*WORK TO BE COMPLETED*.
Could you restate word for word the lines running from the one with "Viewport: 916px width, 468px height." to the end of the data, both ends included, but without pictures?

*INFORMATION GIVEN*.

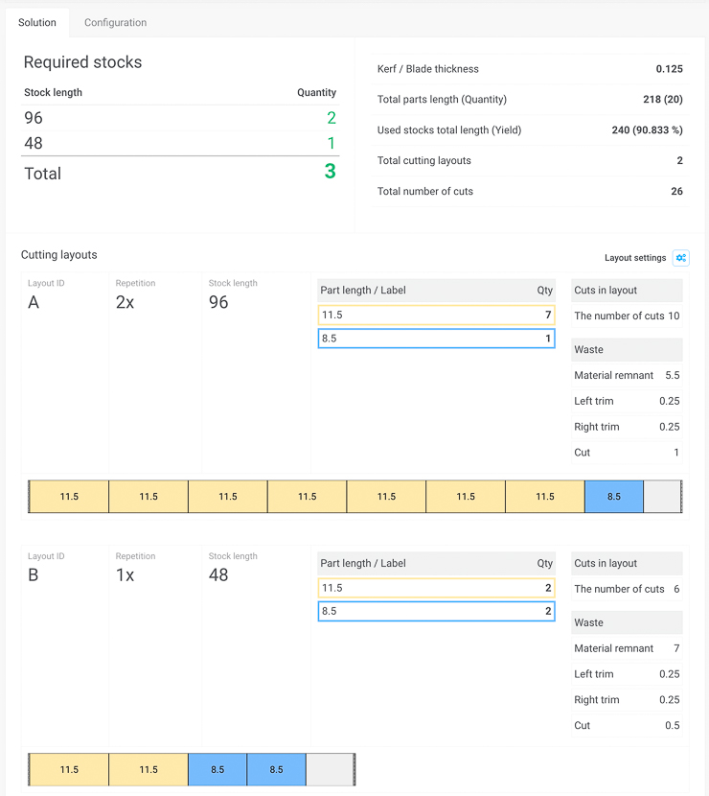
Task: Select the stock length 96 row
Action: [x=180, y=118]
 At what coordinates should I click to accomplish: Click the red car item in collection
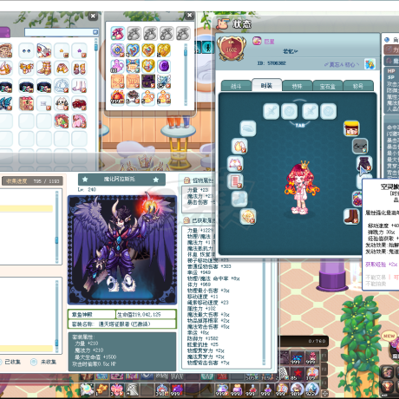coord(79,103)
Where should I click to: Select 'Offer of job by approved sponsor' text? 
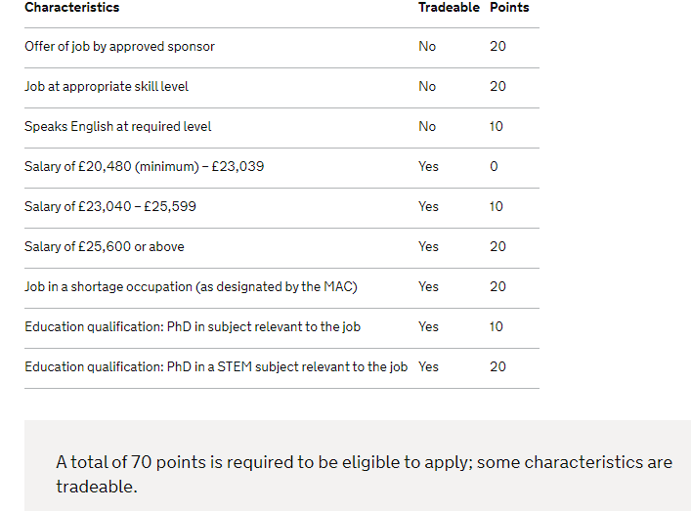[119, 47]
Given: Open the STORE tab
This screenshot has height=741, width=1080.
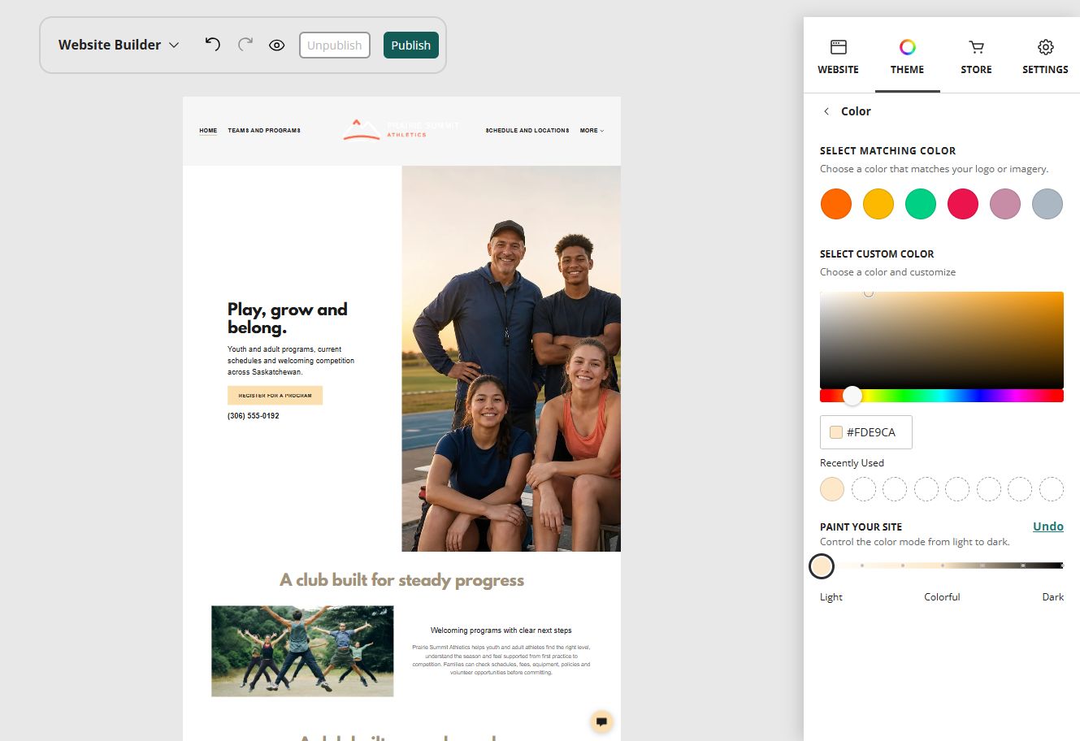Looking at the screenshot, I should coord(976,57).
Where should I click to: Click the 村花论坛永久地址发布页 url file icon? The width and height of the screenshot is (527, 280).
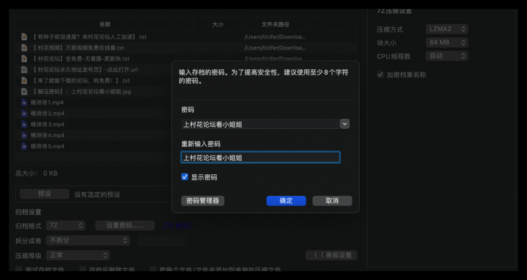(24, 69)
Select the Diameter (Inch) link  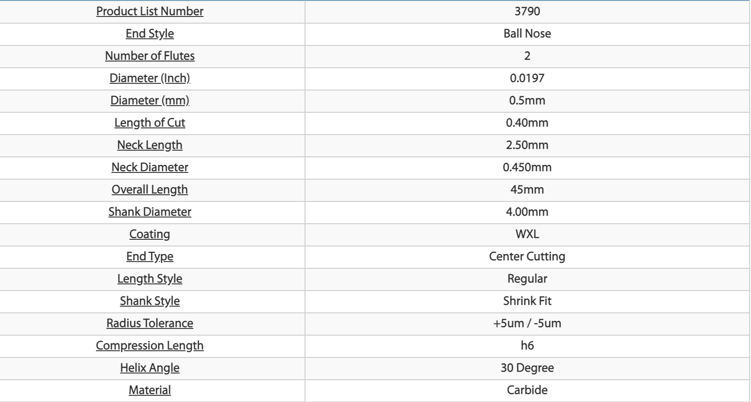150,78
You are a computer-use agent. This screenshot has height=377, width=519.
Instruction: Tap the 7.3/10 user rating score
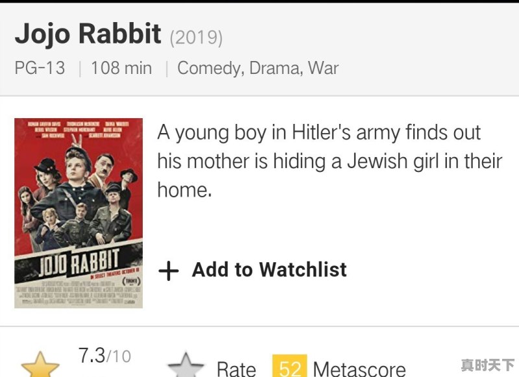(104, 356)
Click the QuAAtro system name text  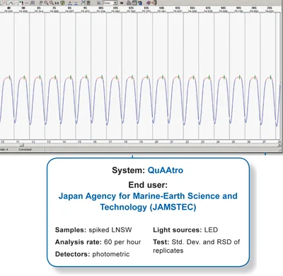166,170
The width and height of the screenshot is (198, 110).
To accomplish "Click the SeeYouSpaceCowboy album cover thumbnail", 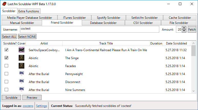I will coord(22,50).
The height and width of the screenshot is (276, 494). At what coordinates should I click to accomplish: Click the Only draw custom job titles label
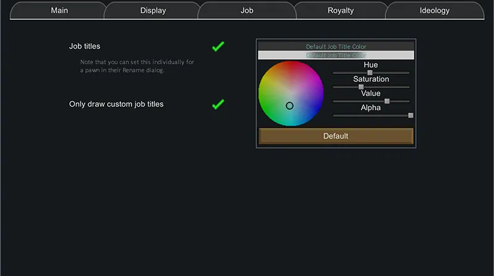click(116, 104)
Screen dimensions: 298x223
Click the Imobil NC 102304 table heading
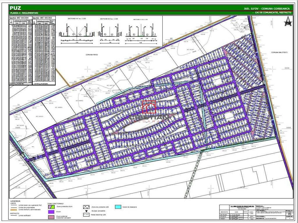tap(21, 18)
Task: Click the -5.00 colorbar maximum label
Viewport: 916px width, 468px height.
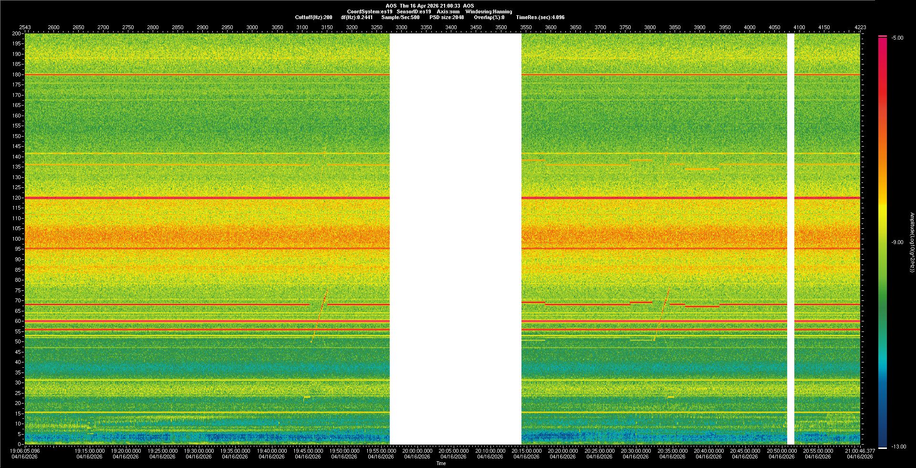Action: (x=897, y=38)
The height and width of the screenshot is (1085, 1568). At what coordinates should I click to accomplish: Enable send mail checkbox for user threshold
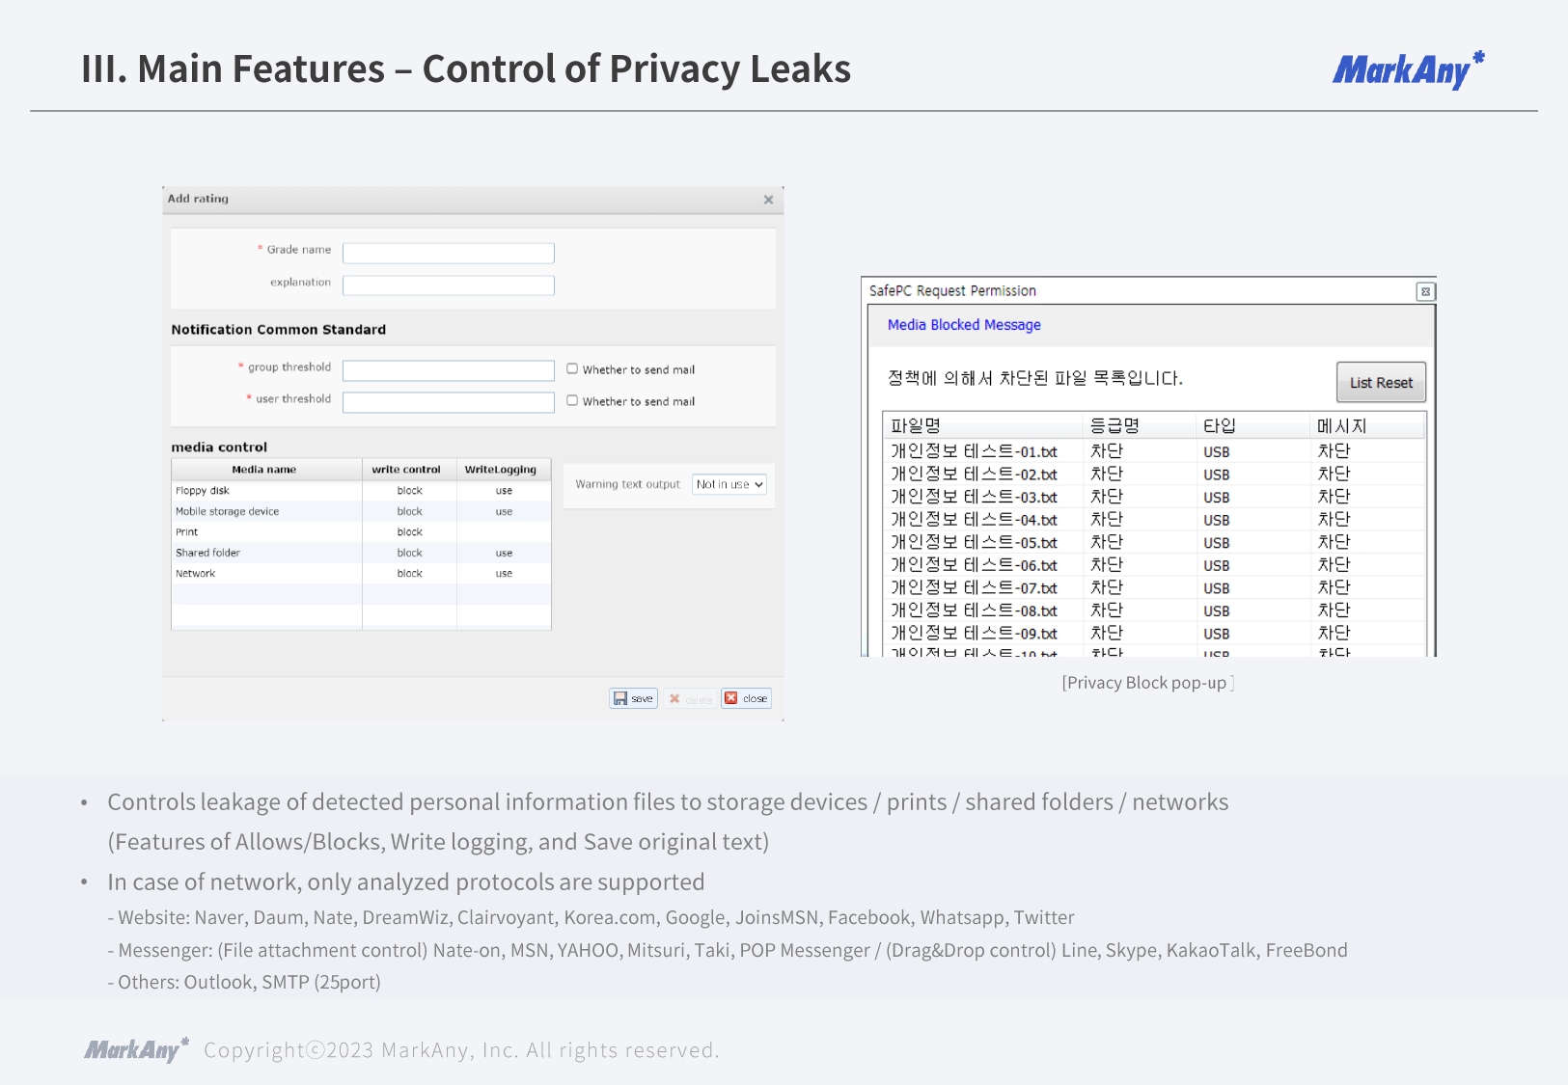tap(572, 400)
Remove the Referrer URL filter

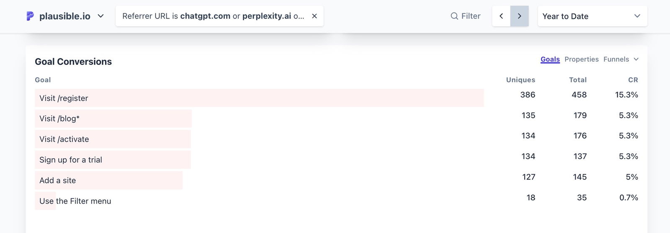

*EXERCISE ANSWER*.
Viewport: 916px width, 468px height.
Action: (x=897, y=38)
The height and width of the screenshot is (1085, 1568). At what coordinates should I click to accomplish: Enable send mail checkbox for user threshold
tap(572, 400)
Remove the Referrer URL filter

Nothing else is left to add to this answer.